People in outpatient treatment are permitted to remain at home while attending intensive therapy sessions during the day. Learn more about EHN Online to find out if this type of addiction treatment is right for you or someone you know.
Bellwood’s Return to Wellness program is a hybrid treatment program involving both residential and outpatient services. Some alcoholics or drug abusers may need to spend a short time in a residential treatment center before transferring to an outpatient program.
EHN Canada offers different forms of counseling sessions to accommodate individuals with specific problems. Individual, group, alcoholism, depression, and anxiety counseling is available that incorporates elements of CBT, DBT, and other therapies.

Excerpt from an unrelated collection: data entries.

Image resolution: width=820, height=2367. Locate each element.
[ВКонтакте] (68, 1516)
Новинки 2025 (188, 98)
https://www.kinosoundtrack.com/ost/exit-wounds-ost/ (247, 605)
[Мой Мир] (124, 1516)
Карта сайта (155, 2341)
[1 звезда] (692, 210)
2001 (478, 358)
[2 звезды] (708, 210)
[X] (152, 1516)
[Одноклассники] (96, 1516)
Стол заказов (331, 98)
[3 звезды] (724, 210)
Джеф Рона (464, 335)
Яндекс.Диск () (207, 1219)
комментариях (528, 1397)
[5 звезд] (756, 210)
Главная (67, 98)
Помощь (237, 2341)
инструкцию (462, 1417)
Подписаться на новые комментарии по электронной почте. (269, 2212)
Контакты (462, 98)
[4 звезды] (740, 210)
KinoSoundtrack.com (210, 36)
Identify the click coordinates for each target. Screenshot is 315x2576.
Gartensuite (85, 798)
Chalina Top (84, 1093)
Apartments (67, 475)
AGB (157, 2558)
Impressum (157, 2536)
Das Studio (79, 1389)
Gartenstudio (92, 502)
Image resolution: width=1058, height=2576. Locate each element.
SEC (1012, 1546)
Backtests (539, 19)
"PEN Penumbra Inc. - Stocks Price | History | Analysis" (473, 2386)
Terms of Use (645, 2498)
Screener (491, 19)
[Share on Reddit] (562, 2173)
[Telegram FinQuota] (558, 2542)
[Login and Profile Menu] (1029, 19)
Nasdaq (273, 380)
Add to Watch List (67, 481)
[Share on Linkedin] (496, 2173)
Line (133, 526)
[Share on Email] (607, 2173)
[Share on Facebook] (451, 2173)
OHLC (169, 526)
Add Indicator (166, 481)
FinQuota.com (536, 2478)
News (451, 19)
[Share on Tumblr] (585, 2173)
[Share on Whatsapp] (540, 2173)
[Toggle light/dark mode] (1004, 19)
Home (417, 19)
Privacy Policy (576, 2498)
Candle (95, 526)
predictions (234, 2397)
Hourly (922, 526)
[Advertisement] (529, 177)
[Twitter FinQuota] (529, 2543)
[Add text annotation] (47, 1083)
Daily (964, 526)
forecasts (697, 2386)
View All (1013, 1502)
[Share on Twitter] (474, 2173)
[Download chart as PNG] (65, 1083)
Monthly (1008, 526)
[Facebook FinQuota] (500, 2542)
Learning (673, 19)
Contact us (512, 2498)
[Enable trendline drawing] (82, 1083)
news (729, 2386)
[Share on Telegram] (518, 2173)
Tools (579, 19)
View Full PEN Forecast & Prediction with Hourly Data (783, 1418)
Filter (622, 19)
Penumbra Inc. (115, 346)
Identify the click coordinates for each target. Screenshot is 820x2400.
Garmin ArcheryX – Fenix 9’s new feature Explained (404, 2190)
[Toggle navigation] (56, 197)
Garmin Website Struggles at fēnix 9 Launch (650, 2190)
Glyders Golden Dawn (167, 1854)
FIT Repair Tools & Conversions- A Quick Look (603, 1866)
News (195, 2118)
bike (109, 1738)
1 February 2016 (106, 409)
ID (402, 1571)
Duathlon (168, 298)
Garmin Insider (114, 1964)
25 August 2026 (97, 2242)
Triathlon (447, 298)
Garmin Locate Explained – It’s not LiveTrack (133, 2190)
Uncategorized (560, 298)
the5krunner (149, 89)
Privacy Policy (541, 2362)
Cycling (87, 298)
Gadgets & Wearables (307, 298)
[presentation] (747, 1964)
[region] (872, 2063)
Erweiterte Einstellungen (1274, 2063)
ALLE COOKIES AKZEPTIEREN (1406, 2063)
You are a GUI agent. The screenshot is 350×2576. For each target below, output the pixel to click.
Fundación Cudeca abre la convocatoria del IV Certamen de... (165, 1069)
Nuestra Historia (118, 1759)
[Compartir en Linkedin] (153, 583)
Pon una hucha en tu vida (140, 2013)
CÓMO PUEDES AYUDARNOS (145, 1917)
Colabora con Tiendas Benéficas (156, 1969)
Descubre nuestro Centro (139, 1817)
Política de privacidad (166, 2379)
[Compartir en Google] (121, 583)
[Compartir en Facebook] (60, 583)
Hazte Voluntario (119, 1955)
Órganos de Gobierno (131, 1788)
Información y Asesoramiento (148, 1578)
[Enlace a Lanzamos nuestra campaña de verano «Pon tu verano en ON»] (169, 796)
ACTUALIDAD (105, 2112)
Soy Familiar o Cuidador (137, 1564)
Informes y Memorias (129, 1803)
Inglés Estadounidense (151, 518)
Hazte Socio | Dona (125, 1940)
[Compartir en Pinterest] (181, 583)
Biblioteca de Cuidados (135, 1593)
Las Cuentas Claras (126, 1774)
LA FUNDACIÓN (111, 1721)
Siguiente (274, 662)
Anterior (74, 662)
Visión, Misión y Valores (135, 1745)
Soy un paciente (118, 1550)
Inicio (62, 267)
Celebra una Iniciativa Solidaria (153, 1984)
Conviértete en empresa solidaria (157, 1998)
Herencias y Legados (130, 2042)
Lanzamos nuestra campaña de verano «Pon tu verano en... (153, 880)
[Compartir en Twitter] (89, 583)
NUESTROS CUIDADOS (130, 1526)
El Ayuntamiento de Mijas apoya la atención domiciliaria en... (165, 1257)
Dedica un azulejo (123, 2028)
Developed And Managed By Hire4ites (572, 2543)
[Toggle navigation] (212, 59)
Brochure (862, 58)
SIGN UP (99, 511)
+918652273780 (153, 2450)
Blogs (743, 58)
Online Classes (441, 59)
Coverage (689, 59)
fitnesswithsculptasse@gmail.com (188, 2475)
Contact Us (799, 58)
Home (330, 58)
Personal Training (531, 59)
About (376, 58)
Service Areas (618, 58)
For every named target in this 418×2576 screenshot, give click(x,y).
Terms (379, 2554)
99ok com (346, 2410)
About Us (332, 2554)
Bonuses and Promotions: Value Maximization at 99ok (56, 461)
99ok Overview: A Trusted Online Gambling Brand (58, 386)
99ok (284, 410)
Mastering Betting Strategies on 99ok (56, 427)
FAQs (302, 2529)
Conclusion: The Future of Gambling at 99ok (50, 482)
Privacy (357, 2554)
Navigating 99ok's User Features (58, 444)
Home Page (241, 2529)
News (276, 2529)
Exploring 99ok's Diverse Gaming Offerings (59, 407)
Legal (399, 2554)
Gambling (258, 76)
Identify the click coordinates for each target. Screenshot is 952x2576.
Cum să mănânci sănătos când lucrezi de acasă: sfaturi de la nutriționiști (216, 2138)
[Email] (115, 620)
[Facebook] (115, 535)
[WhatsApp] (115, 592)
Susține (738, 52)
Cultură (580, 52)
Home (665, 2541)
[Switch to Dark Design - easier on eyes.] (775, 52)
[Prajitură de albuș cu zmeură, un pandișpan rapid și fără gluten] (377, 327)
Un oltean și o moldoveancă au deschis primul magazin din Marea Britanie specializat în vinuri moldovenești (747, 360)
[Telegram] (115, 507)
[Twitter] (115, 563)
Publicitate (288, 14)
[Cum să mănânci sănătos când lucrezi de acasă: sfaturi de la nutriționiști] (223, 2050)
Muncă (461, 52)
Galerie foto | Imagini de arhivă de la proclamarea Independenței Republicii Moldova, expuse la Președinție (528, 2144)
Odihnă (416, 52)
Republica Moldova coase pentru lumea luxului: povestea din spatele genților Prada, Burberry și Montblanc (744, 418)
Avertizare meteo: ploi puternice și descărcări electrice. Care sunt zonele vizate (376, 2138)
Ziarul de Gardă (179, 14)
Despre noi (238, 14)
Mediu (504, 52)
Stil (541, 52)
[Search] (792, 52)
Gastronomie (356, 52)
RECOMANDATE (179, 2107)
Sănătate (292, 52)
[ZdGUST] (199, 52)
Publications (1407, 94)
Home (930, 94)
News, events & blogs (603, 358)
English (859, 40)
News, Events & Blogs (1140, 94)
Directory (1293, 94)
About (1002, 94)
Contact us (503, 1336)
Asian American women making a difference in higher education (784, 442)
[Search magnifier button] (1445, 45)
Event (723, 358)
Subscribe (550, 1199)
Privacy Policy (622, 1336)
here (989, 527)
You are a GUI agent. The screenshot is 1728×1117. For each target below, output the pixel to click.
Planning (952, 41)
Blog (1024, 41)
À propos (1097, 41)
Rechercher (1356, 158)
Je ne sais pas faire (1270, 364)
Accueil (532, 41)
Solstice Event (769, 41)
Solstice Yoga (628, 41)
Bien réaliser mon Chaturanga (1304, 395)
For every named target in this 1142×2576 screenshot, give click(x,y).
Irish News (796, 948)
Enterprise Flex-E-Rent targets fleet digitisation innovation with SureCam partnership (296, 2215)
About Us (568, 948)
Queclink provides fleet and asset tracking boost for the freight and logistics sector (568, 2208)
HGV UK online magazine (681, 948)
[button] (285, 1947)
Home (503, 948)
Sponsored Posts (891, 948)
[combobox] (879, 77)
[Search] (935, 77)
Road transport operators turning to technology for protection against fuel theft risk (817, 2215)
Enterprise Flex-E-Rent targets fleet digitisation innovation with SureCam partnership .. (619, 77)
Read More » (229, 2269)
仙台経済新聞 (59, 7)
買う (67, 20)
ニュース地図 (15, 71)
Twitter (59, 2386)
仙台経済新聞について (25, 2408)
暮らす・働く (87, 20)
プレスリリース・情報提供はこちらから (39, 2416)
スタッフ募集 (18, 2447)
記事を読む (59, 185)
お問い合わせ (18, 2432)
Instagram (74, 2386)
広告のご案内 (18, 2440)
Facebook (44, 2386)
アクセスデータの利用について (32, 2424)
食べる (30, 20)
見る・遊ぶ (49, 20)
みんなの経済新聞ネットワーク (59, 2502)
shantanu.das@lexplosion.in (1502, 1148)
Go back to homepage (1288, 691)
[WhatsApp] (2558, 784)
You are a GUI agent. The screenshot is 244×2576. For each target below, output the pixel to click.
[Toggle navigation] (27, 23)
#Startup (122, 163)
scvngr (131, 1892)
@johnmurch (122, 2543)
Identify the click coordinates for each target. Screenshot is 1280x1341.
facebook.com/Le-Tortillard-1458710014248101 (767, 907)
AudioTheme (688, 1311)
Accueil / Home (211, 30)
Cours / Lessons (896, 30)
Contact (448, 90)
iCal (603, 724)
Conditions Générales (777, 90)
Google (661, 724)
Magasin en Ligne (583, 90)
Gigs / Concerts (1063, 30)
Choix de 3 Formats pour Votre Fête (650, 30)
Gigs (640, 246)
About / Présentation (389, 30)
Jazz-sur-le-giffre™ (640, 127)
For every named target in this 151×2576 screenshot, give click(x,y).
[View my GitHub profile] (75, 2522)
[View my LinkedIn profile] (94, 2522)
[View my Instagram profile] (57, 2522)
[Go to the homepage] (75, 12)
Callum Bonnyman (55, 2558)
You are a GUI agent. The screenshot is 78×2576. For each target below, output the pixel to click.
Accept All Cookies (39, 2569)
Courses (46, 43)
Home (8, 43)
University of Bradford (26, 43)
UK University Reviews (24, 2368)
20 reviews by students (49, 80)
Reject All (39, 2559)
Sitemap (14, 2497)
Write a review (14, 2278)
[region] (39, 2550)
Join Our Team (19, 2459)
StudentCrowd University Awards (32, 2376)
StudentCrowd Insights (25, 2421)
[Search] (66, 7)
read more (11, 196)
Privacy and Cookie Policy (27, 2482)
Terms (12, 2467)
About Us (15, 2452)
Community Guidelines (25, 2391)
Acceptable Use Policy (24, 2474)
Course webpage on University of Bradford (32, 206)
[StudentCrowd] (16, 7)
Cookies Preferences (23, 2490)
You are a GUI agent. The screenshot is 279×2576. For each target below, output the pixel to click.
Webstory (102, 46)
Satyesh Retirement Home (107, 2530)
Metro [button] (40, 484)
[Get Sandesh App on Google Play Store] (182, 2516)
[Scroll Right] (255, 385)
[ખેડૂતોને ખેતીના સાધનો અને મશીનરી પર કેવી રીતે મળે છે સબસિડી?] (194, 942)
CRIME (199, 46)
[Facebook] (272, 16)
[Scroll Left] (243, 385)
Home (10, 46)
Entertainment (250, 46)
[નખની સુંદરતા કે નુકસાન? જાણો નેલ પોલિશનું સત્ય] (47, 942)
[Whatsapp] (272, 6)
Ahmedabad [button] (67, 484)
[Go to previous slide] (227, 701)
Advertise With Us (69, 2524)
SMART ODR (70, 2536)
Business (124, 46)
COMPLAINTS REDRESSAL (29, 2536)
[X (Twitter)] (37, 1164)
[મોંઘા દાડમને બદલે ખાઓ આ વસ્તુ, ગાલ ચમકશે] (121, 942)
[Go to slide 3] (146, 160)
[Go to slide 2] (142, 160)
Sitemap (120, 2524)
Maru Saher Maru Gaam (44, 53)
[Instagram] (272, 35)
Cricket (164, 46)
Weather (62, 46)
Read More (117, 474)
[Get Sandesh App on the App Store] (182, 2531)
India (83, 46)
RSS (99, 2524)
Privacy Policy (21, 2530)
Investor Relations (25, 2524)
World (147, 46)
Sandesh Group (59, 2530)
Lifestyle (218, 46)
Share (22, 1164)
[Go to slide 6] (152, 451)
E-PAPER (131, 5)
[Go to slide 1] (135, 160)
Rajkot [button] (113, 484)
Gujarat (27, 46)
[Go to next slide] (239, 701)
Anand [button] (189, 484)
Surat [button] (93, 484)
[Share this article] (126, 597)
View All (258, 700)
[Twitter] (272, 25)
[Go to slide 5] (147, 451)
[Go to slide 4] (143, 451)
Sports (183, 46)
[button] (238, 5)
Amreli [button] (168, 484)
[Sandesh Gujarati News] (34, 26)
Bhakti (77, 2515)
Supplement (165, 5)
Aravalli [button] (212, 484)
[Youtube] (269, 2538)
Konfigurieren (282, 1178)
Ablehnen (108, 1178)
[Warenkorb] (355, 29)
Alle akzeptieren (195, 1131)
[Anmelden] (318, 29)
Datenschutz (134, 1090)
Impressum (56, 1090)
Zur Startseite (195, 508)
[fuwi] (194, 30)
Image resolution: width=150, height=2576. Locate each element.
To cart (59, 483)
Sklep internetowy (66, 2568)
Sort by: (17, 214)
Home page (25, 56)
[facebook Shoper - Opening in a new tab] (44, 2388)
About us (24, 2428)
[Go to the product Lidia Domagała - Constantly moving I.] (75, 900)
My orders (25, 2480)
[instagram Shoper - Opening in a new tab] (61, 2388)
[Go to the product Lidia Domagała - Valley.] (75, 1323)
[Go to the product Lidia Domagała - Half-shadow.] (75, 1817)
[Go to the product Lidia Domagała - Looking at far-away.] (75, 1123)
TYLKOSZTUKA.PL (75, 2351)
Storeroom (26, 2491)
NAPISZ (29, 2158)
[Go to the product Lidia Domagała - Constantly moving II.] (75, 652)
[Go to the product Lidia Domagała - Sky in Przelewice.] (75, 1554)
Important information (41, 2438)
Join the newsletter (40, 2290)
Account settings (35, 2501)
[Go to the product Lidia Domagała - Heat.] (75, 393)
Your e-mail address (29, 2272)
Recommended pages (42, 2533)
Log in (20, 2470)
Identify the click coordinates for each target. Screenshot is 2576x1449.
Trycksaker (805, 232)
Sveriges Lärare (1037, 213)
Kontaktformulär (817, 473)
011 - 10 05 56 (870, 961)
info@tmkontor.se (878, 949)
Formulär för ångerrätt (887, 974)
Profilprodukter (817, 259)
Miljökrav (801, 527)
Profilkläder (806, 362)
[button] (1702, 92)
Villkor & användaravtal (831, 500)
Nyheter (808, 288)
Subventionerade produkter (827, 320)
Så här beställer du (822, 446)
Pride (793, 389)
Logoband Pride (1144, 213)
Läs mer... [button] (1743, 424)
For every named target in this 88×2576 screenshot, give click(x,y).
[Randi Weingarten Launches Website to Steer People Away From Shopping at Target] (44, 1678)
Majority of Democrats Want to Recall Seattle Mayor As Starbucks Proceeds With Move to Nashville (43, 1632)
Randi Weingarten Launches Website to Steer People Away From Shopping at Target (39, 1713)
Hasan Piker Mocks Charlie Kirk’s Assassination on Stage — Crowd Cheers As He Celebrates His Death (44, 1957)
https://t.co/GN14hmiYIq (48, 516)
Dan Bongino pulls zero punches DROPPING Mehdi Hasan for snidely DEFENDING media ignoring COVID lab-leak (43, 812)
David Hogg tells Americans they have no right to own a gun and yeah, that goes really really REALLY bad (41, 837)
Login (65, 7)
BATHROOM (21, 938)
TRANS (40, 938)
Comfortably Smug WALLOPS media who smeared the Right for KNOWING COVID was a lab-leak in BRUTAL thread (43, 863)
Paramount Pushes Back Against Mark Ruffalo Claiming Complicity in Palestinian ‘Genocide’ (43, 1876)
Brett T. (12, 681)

Relapse management techniques and resources are meant to help people in recovery deal with cravings caused by stressful situations or “triggers”. Relapse prevention is also designed to address recovering addicts who are sober but still in denial about their chronic addiction.
Having the unconditional support of a parent, spouse, son, daughter, sibling and other loved ones is vital to recovery and a lifetime of sobriety. EHN Canada strongly encourages the inclusion of family members in a patient’s treatment and Aftercare program.
Aftercare services are available from EHN Canada to support recovering patients and their loved ones once the patient has been discharged from their treatment program. Help provided by aftercare services includes 24/7 crisis counseling, access to community resources, and assistance with employment and housing needs.